Rich, white Cornelia and poor, black Tweet share a Mississippi kitchen for 15 years, rolling out pie crusts, peeling figs, making conversation. As the years go by, each reveals her own crises, and in her moment of deepest need, each is rescued by the other.



Book Synopsis



"It is rare when a book this fine enters the world of contemporary American literature." - The Boston Globe

Two women share a Mississippi household for fifteen years, rolling out piecrusts and making conversation. Cornelia is rich, white, and pampered, the mistress of the house, who oversees a seemingly perfect world of smooth surfaces and stubborn silence. Tweet, her housekeeper, is a poor, black, world-weary woman with a ghost-ridden past.
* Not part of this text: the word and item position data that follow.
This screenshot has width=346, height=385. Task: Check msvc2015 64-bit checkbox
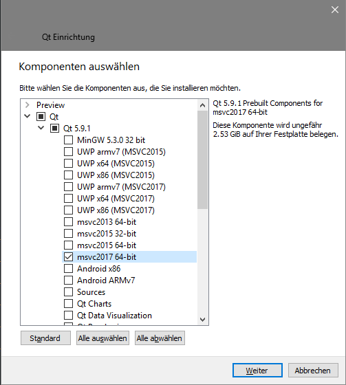point(68,245)
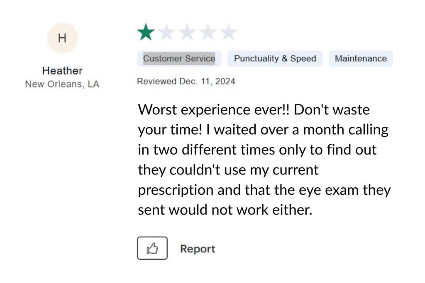Click the New Orleans, LA location text
Screen dimensions: 425x283
point(62,84)
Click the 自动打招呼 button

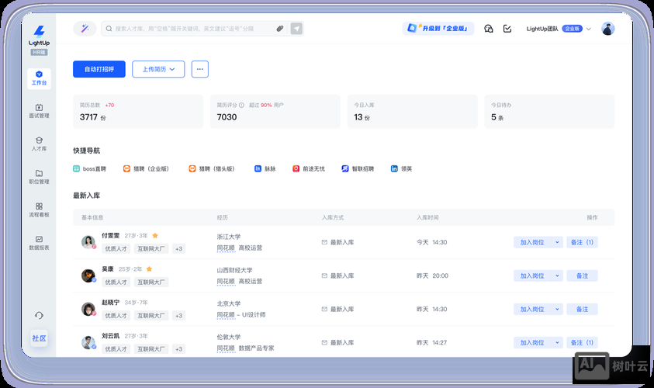coord(99,69)
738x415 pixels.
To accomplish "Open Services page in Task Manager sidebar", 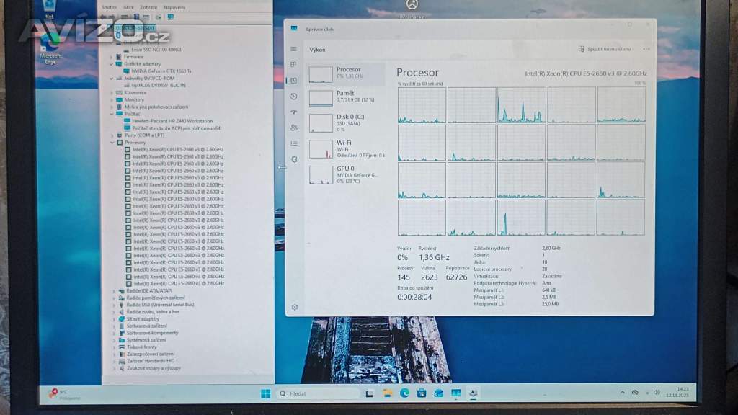I will 293,159.
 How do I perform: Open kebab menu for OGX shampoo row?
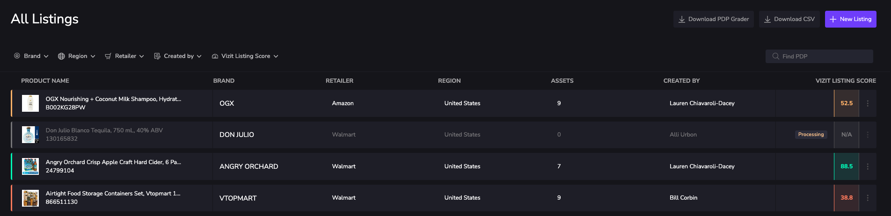coord(867,103)
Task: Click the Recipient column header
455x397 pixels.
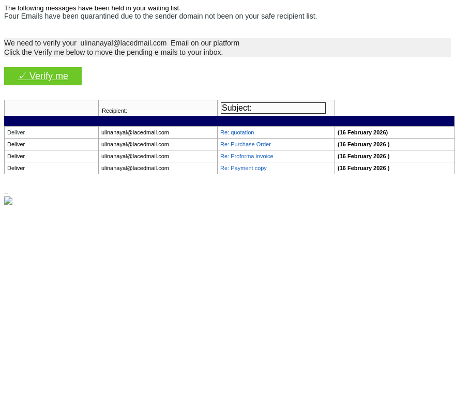Action: (x=114, y=111)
As the years go by, Cornelia and Tweet each endure moments of uncertainty and despair; each, in her time of need, is rescued by the other.

In the footsteps of Southern writers like Peter Taylor, Eudora Welty, and Flannery O'Connor, Ellen Douglas celebrates the resiliency of the human spirit in this story of two women bound by transgression and guilt, memory and illusion, gratitude and love.

"Ellen Douglas is not just one of our best Southern novelists. She is one of our best American novelists." - The New York Times Book Review



About the Author



Ellen Douglas, whose real name is Josephine Haxton, was born in Natchez, Mississippi, and published her first novel, A Family's Affairs, in 1962. This first endeavor, as well as her short-story collection Black Cloud, White Cloud were both included in The New York Times Book Review's year's ten best listings. Her fourth novel, Apostles of Light, was a finalist for the National Book Award in 1973. Now seventy-eight years old, she makes her home in Jackson, Mississippi.